== Activity ==
Answer these questions from the excerpt about Bayer's digital health startup accelerator:
1. Where is Bayer's Lifescience iHub based?
2. How many startups have taken part in the accelerator program, and how many of them are still in business?
3. Which company from the 2016 class is developing a saliva-based fertility test, and what country is it listed under?

** Excerpt provided follows **

That announcement came from Dirk Schapeler, head of Bayer’s Lifescience iHub, who was speaking at the Wearable Tech + Digital Health + Neurotech Silicon Valley conference at Stanford University, Tuesday.

Bayer’s Lifescience iHub is based in Mountain View, California, and is aimed at infusing the digital component in all of Bayer’s businesses including pharmaceuticals through collaboration with tech companies. As such the company is interested in sensors, AI, machine learning and digital apps.

Grant4Apps is Bayer’s accelerator for digital health startups worldwide. It has its roots in Berlin, where the multinational is based but has expanded to multiple other locations — including Moscow, Tokyo, Shanghai, Italy, Barcelona, and Singapore, per its website.

“We are also now working on a version here for San Francisco that we will launch this year,” Schapeler told the audience gathered at Stanford. [After his presentation, Schaepeler declined to answer questions about the program, referring them to a Bayer spokeswoman]

Schapeler’s presentation showed that the Grants4App accelerator has received more than 1,050 startup applications to date from more than 70 countries. Around 50 startups have received grants from Bayer and 14 startups have taken part in the accelerator program, out of which 11 are still in business.

Most importantly perhaps, the program has resulted in more than 10 active projects that Bayer is collaborating on with the startup community.

Last year, Demo Day at Bayer gathered four digital health startups that were part of the 2016 class as well as multiple other guest pitches. The four that were accepted as part of the program were:

Oasis Websoft – Ghana. bisaapp.com. Telemedicine. Bisa means “ask” in the Ghanaian Twi language. The company is building a mobile app that allows smartphone users to communicate remotely with medical practitioners. The goal is to solve the healthcare access problem that is a challenge in many nations.

Turbine – Hungary. turbine.ai.
The Hungarian artificial intelligence company is hoping to leverage that technology to design and develop effective combination therapies to battle cancer.

Vital Smith – Korea. vitalsmith.com.
The Asian company is developing a saliva-based fertility test. The goal is to commercialize medical ideas employing latest technology and design.

xbird – Germany. xbird.io.
The German AI company has an ambitious goal: use technology to save 1 million lives by 2020. The clock is ticking on xbird as they use data science and machine learning using data captured by smartphones and wearables to analyze and detect adverse health events before they occur.”

If one were to draw one conclusion from last year’s cohort, Bayer is big on AI.

** End of Excerpt provided **
** Records shown follows **

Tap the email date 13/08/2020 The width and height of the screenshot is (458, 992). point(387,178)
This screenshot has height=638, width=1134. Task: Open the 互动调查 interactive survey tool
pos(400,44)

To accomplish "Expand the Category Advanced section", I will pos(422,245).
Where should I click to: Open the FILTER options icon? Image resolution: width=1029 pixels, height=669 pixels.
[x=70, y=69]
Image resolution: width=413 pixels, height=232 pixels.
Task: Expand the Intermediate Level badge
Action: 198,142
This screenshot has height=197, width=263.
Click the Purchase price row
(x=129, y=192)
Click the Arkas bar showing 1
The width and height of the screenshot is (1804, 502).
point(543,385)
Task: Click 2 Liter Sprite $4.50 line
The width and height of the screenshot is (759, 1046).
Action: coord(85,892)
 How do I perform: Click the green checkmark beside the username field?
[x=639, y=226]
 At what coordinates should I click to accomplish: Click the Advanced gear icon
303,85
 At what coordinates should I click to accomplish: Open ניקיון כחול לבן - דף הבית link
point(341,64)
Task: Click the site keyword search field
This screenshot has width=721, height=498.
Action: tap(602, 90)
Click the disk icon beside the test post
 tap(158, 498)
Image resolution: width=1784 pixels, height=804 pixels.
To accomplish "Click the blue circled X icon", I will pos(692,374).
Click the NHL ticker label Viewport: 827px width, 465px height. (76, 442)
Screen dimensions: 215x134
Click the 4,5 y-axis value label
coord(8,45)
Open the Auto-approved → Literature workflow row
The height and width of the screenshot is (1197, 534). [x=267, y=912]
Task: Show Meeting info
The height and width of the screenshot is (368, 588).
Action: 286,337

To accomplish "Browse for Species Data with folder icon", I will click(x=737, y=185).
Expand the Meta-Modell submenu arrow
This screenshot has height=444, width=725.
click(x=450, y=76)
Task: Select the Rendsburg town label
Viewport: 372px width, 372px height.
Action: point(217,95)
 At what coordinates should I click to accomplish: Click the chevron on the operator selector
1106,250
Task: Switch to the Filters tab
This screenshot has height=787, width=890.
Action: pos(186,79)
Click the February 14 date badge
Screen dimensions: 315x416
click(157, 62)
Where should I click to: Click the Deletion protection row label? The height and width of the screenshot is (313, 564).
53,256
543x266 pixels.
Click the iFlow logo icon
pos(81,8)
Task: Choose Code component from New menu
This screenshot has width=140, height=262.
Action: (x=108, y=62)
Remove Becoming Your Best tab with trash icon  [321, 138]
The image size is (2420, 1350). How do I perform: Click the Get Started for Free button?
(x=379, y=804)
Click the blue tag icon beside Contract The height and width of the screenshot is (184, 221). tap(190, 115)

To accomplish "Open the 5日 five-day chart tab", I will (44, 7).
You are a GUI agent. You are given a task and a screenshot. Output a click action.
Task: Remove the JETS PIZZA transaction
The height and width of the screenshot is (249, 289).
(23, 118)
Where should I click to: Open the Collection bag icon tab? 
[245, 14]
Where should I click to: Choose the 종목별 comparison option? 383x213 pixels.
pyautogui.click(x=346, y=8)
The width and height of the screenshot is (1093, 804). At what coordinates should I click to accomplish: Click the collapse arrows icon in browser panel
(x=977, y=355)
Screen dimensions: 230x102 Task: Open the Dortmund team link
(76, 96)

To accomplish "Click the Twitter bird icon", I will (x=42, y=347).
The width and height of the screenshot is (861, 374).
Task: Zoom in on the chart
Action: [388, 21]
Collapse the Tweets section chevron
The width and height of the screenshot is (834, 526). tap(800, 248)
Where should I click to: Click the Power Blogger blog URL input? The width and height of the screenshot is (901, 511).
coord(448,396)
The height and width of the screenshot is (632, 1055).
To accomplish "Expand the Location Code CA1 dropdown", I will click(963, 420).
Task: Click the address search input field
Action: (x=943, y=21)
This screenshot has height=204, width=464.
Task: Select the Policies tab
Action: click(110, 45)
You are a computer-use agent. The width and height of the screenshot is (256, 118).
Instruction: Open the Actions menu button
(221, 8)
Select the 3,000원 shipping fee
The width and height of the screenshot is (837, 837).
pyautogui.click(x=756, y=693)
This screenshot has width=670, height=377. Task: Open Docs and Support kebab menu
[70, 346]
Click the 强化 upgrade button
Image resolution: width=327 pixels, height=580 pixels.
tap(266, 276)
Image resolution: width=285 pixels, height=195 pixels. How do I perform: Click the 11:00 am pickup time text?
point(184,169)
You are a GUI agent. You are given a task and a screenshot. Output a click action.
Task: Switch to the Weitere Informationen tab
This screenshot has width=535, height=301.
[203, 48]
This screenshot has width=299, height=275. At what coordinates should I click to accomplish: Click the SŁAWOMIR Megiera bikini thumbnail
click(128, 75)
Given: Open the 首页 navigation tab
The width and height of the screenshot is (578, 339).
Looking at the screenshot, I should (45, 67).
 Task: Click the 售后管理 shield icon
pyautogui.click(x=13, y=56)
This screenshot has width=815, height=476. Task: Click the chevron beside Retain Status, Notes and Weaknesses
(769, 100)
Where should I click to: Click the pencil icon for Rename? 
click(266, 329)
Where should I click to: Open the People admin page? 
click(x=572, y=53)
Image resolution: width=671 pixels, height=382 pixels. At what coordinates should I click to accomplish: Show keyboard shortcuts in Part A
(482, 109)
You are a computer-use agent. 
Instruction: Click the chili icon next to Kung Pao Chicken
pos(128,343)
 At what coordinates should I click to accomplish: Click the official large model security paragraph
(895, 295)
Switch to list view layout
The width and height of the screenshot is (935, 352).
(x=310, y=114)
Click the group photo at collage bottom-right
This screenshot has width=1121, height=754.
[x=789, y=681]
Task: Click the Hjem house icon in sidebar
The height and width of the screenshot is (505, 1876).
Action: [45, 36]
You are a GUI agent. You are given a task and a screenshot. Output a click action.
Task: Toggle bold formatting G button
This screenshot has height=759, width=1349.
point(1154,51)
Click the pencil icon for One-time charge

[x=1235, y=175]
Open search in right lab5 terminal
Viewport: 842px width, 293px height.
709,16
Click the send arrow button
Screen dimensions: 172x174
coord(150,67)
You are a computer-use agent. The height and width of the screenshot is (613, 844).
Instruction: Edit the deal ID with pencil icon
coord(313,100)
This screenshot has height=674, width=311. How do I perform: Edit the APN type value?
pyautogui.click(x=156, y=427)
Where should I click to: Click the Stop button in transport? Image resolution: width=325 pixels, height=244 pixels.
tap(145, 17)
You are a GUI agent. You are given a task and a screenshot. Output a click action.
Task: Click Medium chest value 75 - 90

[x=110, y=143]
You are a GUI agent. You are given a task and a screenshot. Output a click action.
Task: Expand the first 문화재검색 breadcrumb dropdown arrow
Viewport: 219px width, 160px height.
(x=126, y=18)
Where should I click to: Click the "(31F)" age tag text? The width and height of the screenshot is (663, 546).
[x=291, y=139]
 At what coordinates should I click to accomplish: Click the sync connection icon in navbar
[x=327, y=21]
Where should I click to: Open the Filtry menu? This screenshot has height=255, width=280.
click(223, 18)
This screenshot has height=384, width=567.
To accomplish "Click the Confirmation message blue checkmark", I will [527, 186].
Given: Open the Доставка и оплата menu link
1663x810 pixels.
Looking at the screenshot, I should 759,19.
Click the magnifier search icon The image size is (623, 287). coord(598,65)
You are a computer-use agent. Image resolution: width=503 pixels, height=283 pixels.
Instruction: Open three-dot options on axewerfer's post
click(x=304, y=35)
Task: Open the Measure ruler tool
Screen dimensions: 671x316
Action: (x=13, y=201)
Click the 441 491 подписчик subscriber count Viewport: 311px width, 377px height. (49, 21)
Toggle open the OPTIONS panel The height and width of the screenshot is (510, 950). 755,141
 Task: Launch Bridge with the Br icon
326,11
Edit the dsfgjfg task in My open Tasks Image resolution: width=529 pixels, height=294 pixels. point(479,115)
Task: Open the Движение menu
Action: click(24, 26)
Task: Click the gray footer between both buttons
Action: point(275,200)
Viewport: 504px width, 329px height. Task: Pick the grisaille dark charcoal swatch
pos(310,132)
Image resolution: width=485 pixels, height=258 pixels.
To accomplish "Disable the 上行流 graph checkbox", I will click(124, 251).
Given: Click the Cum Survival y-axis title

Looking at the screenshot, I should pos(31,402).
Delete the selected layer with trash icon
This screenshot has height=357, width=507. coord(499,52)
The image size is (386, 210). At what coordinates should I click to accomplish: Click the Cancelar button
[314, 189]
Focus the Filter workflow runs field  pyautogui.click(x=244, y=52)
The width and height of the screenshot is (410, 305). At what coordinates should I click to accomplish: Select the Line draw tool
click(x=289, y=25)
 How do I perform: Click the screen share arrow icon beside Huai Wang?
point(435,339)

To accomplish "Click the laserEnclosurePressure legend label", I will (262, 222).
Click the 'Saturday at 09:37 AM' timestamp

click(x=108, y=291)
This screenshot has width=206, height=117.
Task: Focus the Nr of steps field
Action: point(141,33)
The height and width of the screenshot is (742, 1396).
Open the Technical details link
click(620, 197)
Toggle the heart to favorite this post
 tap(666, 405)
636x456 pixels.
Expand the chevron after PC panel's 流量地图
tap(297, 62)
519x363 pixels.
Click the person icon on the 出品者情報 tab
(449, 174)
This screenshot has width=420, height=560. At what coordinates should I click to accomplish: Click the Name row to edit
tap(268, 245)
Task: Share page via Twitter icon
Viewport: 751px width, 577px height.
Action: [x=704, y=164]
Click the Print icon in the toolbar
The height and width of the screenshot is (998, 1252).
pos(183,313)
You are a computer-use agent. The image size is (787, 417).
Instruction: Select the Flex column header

** End of Records shown **

== Solution for this task ==
1. Mountain View, California.
2. 14 startups have taken part, and 11 are still in business.
3. Vital Smith, listed under Korea.